# Work task:
Which lines run from the one containing "Instruction: Open My Cart (0)" to the end of the listing below? Write them out exactly, both ends included, with nothing else.

# Dataset records:
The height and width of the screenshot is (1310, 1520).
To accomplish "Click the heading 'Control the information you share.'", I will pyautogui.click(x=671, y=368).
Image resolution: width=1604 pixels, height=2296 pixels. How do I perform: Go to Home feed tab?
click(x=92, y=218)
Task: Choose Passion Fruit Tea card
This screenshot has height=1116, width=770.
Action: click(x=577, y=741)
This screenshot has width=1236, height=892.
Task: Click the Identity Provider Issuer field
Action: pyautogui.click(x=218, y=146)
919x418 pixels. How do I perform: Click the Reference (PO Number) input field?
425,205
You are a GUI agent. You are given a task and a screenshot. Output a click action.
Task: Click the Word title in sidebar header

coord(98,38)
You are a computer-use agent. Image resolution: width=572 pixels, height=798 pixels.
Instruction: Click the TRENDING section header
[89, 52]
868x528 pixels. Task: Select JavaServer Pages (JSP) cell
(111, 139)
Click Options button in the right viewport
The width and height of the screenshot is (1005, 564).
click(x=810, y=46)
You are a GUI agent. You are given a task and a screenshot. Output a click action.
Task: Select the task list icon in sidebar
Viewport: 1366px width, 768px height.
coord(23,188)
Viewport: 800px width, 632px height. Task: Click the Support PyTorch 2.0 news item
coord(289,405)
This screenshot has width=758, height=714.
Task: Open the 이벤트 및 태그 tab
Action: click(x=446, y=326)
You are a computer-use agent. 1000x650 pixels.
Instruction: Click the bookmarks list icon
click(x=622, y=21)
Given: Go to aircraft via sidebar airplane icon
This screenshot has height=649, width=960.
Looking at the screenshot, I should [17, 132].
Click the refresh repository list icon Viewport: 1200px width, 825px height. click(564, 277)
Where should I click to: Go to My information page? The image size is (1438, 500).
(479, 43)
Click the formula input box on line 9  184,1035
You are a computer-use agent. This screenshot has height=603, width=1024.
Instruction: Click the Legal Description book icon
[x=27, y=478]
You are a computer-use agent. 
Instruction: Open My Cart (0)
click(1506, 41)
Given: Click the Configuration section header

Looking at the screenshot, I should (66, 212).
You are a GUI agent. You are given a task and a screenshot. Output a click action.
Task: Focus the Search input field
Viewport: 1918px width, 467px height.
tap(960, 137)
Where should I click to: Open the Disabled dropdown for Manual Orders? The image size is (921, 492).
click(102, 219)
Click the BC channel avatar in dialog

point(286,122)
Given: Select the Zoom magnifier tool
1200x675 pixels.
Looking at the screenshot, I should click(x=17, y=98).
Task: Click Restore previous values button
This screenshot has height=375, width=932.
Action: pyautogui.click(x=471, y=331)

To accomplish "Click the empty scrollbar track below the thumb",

# Output:
Instruction: Open My Cart (0)
click(1506, 41)
Given: Click the Configuration section header

Looking at the screenshot, I should (66, 212).
You are a GUI agent. You are given a task and a screenshot. Output a click action.
Task: Focus the Search input field
Viewport: 1918px width, 467px height.
tap(960, 137)
Where should I click to: Open the Disabled dropdown for Manual Orders? The image size is (921, 492).
click(102, 219)
Click the BC channel avatar in dialog

point(286,122)
Given: Select the Zoom magnifier tool
1200x675 pixels.
Looking at the screenshot, I should click(x=17, y=98).
Task: Click Restore previous values button
This screenshot has height=375, width=932.
Action: pyautogui.click(x=471, y=331)

To accomplish "Click the empty scrollbar track below the thumb",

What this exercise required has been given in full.